‘Twelve Monkeys’ and the Philly virus

Feel like a little nostalgia today?

It’s been 25 years since the Bruce Willis action/sci fi drama “Twelve Monkeys” was shot in the city of Brotherly Love — and at its heart was a Philly-launched virus that wiped out 5 billion people, 99% of the earth’s population, driving the remainder underground to be safe from the deadly germs in the air.

Philadelphia in the future?

Under Terry Gilliam’s direction, Willis plays a visitor from the future sent back to 1996 to stop the launch of the virus. The film was made in 1995 and featured creations of what an abandoned Philadelphia looked like. (What it may soon look like?) The villain we learn — this is hardly a spoiler alert — is an evil scientist and guess what? He’s not Chinese!

I interrupt the narrative to note that “Twelve Monkeys” was one of many movies and TV shows that were shot in Philadelphia, thanks in part to the Philadelphia Film Office, headed by Sharon Pinkenson, she of her trademark explosion of blonde curls. Over the years, she put Philly on producers’ radar and that resulted in work for Philly actors, bodies in Philly hotels, and movie-crew orders for Philly food and drink.

Due to the virus taking a whack at Philly’s tax receipts, funding for the film office, which flows through the City Rep’s office, has been eliminated. With the city in crisis, I can see why tax money can’t go there, but I am hoping some of the beneficiaries of the film largesse will raise private money to support the office.
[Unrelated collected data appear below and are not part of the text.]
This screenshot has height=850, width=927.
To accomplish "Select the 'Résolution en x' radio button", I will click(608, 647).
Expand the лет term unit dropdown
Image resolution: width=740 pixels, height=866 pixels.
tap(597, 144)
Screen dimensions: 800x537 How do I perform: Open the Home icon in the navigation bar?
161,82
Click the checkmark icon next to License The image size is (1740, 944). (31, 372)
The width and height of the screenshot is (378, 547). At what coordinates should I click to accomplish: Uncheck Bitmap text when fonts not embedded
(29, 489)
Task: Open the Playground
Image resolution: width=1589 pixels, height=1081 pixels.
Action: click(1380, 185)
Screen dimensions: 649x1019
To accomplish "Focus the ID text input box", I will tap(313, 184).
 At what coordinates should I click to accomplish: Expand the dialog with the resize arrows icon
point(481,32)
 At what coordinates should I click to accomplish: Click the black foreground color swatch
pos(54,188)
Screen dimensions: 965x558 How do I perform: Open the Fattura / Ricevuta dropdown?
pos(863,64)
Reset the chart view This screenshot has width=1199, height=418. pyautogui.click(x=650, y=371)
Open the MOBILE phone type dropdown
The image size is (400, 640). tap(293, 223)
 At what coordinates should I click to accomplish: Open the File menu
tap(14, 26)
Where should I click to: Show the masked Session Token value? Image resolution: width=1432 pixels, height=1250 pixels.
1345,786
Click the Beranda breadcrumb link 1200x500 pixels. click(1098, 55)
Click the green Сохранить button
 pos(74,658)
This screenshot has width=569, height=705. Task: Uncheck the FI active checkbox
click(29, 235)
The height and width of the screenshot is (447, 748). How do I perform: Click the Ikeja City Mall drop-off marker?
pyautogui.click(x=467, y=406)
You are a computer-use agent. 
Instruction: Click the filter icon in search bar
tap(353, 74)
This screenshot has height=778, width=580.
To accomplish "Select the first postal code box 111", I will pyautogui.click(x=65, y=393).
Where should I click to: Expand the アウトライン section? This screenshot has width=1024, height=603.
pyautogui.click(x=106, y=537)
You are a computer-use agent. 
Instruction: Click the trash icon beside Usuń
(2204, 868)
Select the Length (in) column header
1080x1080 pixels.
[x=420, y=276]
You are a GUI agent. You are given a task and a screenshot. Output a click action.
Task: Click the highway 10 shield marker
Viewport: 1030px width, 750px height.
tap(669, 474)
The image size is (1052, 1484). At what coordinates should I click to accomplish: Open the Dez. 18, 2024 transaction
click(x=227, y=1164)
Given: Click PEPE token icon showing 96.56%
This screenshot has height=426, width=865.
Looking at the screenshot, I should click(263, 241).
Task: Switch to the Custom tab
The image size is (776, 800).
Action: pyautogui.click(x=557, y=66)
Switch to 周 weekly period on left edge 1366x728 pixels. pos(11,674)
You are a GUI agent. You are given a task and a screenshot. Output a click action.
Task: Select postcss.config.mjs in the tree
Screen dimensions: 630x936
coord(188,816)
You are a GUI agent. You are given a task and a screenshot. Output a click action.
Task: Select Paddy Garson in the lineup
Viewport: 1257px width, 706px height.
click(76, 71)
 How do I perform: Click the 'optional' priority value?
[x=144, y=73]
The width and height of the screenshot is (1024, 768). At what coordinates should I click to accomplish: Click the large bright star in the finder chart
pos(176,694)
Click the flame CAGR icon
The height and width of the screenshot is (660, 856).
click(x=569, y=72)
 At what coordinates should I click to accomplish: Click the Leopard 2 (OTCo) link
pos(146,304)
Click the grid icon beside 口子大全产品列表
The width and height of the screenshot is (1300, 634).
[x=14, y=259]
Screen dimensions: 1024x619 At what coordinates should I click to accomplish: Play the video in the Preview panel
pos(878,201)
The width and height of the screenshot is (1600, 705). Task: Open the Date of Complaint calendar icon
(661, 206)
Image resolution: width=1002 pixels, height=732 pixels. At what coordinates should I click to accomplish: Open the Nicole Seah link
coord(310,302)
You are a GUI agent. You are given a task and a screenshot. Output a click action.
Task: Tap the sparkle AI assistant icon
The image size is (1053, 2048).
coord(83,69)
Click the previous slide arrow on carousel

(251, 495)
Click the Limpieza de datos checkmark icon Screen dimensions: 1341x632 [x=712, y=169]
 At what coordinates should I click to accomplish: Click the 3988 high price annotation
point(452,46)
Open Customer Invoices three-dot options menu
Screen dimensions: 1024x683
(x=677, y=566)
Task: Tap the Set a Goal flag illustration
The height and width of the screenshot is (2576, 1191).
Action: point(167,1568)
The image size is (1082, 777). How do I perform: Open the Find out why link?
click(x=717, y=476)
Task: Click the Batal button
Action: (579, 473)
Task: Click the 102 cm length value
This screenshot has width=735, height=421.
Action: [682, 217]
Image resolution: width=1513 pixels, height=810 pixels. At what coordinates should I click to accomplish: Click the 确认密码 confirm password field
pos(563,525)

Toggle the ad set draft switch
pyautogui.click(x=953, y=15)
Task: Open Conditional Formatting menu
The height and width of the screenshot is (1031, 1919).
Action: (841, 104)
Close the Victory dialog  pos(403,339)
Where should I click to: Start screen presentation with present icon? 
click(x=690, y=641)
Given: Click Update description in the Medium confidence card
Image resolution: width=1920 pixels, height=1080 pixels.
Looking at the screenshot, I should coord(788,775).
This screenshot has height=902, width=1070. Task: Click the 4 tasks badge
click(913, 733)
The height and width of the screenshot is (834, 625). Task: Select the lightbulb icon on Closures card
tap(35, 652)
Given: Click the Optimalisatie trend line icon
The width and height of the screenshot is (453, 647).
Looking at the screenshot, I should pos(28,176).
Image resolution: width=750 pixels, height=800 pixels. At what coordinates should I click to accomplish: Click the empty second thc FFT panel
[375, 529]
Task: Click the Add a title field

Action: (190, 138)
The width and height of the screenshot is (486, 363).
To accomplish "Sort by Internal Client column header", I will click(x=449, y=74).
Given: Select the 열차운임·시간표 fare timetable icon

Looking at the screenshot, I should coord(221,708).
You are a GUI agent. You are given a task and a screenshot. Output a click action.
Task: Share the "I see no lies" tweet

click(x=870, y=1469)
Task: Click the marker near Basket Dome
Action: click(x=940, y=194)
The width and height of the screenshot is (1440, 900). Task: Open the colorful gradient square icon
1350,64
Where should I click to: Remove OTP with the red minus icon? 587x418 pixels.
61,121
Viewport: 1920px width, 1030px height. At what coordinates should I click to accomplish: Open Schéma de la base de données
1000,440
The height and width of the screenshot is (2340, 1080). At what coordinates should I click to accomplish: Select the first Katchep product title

Bruce Willis and Brad Pitt as mental patients

Back to “Twelve Monkeys.” The acting standout was Brad Pitt as an inmate of a mental hospital where Bruce Willis gets sent, because no one believes he came from the distant future. Pitt plays a retard with a propensity for saying crazy things that somehow make sense. For instance: “There is no right, there is no wrong. There is just public opinion.” (Oh, for the PC police: I know I am not supposed to say “retard.” And that’s why I did.)

I am not going to give away the (25-year-old) ending, but at the time, would we have believed what a real pandemic would visit upon our world?